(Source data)
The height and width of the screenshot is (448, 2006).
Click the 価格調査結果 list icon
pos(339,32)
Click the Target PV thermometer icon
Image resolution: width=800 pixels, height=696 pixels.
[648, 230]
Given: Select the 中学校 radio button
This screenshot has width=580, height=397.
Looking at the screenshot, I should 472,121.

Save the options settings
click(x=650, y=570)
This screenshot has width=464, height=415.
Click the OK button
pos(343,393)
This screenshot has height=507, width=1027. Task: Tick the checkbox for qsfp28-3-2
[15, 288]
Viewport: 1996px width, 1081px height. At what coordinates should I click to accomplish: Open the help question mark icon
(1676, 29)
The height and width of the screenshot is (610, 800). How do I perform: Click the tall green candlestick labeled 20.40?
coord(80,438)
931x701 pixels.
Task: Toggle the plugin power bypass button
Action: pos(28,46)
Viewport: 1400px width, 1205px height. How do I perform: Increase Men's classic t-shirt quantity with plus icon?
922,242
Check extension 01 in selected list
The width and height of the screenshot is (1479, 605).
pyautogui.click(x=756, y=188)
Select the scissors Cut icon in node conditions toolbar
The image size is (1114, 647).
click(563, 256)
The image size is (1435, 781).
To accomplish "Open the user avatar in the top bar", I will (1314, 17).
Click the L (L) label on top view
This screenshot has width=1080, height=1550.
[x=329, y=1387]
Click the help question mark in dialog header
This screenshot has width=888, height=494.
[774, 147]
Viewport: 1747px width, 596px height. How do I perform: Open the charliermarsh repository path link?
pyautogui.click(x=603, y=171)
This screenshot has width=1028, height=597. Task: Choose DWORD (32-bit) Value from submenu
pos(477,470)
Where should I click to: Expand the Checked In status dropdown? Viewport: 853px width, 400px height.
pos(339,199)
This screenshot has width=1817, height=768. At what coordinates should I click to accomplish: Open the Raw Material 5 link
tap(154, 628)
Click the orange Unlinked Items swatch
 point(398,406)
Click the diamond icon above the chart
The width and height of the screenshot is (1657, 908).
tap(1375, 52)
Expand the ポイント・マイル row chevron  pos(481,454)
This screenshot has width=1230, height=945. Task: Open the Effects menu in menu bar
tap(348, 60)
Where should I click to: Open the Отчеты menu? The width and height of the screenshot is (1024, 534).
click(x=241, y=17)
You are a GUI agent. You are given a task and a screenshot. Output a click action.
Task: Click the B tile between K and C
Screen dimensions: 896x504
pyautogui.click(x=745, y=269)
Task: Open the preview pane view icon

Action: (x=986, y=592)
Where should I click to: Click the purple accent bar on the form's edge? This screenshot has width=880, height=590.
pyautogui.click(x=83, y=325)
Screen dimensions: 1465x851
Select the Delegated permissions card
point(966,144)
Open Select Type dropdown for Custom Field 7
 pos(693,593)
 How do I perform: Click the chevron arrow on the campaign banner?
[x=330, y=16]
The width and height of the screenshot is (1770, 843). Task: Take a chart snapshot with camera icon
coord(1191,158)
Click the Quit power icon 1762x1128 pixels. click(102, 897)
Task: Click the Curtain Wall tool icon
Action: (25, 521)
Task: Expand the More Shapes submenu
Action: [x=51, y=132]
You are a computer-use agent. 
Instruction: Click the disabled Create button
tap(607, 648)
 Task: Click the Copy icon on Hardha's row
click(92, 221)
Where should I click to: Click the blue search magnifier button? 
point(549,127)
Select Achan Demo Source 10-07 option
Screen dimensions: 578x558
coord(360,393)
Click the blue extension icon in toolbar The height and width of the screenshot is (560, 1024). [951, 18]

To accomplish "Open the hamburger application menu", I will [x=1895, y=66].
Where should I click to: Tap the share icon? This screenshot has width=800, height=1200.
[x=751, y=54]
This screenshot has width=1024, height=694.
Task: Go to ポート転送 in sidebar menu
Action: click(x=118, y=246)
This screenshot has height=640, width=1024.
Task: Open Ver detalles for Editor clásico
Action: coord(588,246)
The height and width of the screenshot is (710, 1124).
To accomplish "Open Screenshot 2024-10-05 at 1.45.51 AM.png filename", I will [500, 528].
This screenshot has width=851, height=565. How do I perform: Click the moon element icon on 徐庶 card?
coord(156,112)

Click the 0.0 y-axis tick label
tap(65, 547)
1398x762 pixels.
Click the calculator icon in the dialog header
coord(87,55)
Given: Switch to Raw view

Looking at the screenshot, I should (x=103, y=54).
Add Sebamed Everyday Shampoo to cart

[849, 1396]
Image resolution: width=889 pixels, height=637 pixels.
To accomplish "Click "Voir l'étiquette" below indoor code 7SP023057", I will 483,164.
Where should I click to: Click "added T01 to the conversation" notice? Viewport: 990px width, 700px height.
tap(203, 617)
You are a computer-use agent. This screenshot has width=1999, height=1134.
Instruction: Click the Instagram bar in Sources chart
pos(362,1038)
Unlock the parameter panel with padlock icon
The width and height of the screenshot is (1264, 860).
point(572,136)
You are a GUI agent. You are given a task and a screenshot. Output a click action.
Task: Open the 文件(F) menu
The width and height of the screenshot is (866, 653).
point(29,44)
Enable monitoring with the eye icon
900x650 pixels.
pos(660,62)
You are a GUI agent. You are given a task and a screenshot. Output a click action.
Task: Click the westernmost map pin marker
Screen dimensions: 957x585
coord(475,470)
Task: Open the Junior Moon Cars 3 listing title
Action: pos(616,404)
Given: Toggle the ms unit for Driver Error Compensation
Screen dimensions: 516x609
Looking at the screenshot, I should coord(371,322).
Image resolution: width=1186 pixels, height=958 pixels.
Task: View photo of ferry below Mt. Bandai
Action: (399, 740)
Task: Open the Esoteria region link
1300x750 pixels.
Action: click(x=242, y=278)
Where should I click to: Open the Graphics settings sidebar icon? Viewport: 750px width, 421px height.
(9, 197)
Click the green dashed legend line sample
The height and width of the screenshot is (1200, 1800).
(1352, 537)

■ **Task details**
For each line above that carries the word "toolbar", copy it out.

■ **Result for this task**
Select the scissors Cut icon in node conditions toolbar
Click the blue extension icon in toolbar The height and width of the screenshot is (560, 1024). [951, 18]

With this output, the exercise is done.